その後、月6万円の養育費を払うため、水商売や配達員など職を転々とした。27歳で東京でコピー機や電話機を売るNTTの販売店として独立したものの、33歳の時に4000万ほどの借金を抱えて破産。すでに3回目の結婚をしていた稲月氏は、妻の姉やその子どもたちなど7人とともに暮らしており、再び岐路に立たされた。
「借家だったから、僕が家賃払えない、電気代払えないってなると、全員出なきゃいけない。なので死ぬ思いだったですよね。1億の生命保険に入っていたので命と引き換えようか悩みました。もともといらない子だったし、ご迷惑かけてきた子だったので、最終的に自分が大切に思った家族にそれだけお金残せればそれでいいんじゃないかっていうふうにすごい思っちゃって。今考えればうつっぽかったと思うんですけど、新潟のおやじの墓まで行って謝りましたよね。親に対してお前みたいになりたくないってずっと言ってきたけれど、おやじのせいだって思ってきたけど、でも結局自分もどんな頑張ったところで、家族全員泣かして破産してって変わらないな、カエルの子はカエルだなと思って……。ギャンブルと事業の違いはあるけれども、ついてくる嫁さんからしたら一緒じゃないですか。すごい痛感して、絶望して」

手帳に書いた「バカになれ」の言葉を見て気づいた己の愚かさ
だが、稲月さんは崖っぷちで踏みとどまった。八方ふさがりで、精神科から処方された抗うつ剤を飲もうとした時だった。
「飲もうとした瞬間、結局、同じじゃないかっていうふうに思ったら、ものすごい腹が立ってきて。で、そのまま抗うつ剤投げつけて、そこからですかね。本気で復活しようと決めて新聞の勧誘を始めたのは」
新聞の仕事は頑張った分、稼ぐことができた。「例えば50万なんて、すぐにどこでも初月からもらえないじゃないですか。だけど、新聞の勧誘って、やればやっただけもらえるというのがあったので」
失うものは何もなかった。初期の頃、月収30~40万円ほどで頭打ちになると、手帳に書いていた「バカになれ」の言葉を見つめ、「バカはバカになれなんて書かない。まだ自分が賢いと思っているんだ」と気づき、そのくだらないわずかなプライドも捨てた。おかげで稲月さんの年収は1000万円を突破し、人生は大きく好転。同時に、こと新聞営業においては、何よりも逆境が力になると確信を抱いた。

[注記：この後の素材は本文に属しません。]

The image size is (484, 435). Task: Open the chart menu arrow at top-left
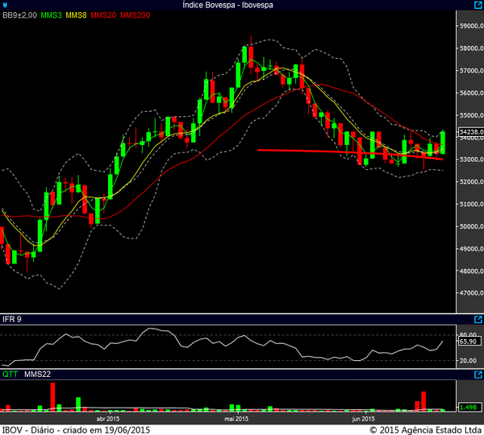(6, 6)
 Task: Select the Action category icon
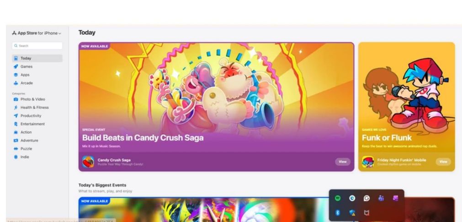(x=16, y=132)
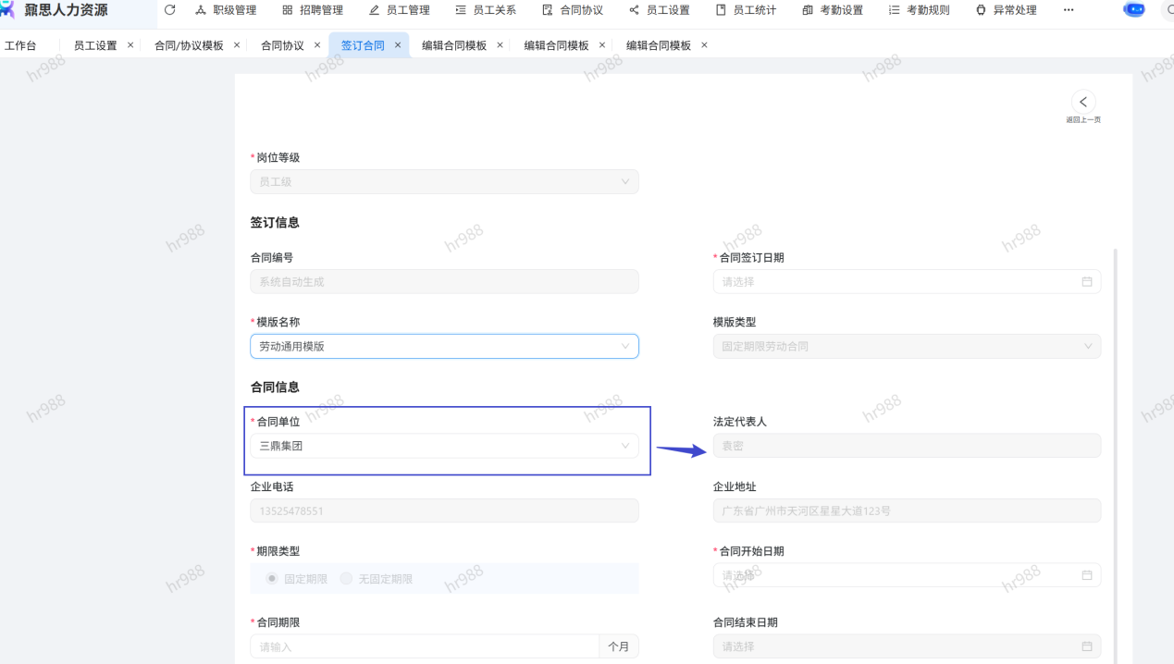Click the blue robot assistant icon
1174x664 pixels.
tap(1133, 10)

これまで12年間で、自分と似たような境遇で育った若者や先行きが見えずにもがいている人を300人ほど採用した。定着する者、そうではない者、その後の経過はさまざまだが、再び社会に送り出すという意識を持って、稲月さんは向き合っている。
「今、親ガチャだとか上司ガチャ、社会ガチャだとかいって、なんでもかんでも環境のせいにして諦めてる人いっぱいいますよね。モラトリアム化して、ネットカフェやサウナでその日暮らしの人、風俗やってる子もいっぱいいる。でも、そんな体売るぐらいだったら、朝から晩まで元気よくこんにちはっていけば契約は取れるので。僕自身もそうですけども、文無しで破産者だったとしても、一生懸命やればなんとかなってきましたから」
気持ちさえあれば、特別な能力や資格を必要としていない。むしろ、マイナスからのスタートでいいというのは、それだけで希望を与える条件だ。
「うちのスタッフの1人だって、元々連絡くれた時は、50代で離婚して、自動販売機の横で死のうと思って座り込んだそうなんですね。そしたら500円玉が落ちてて、神様がまだ生きろってことかと思って涙流して、その500円玉握りしめて、コンビニ行ってタウンワーク開いたら、うちの会社がお気軽に相談してくださいとあったんで、ここしかないと思って、公衆電話から電話かけてきたんですよ。来たらにおいもちょっとするし、どうしようかなと思ったんですけど、このお金で漫画喫茶で一晩泊まってシャワー浴びてひげそってまたおいでと言ったら翌日やって来た。働いてみたら意外にしっかりしてる人で、ただ単に希望を失ってただけだったんですね。また長くいてくれてる他のスタッフは、20歳の時にラッパーになろうと福島から上京したんですけど(夢破れて)、その子も今や年収1000万ですよね。結婚して子どもいて。全員できるわけじゃないんですけど、そうやって復活できる子を見てると、そのチャンスをお届けしてあげたいなってすごく思いますよね。普通、新聞勧誘なんかやって未来が開けるなんて誰も思わないじゃないですか」
稼ぐだけじゃない。飛び込み営業で得られるスキルは、どの会社でも通用するものだと稲月さんは強調する。「めちゃくちゃコミュニケーション力が高くなっていく。何にも代えがたい。なんだったら大きな企業に行っても、『私、飛び込み営業しかできません』と言えば、ほぼ雇ってもらえると思うんですよ」と、笑みを見せた。
稲月氏は、自著『挑戦する勇気』で、自らの波瀾万丈な経験を語っている。会社の門戸を広げるためだが、代表としてここまでさらしていいのかというほど、すさまじい。だが、稲月氏は、「こいつよりマシだなって思ってもらってもいい」と平然。
「やっぱり諦めてる人たちに対してのメッセージですよね。今までうちに勤める前の社会と、勤めて稼げるようになった後の世界では、世界の見え方が全然違うはずなので」と、自信の表情で締めくくった。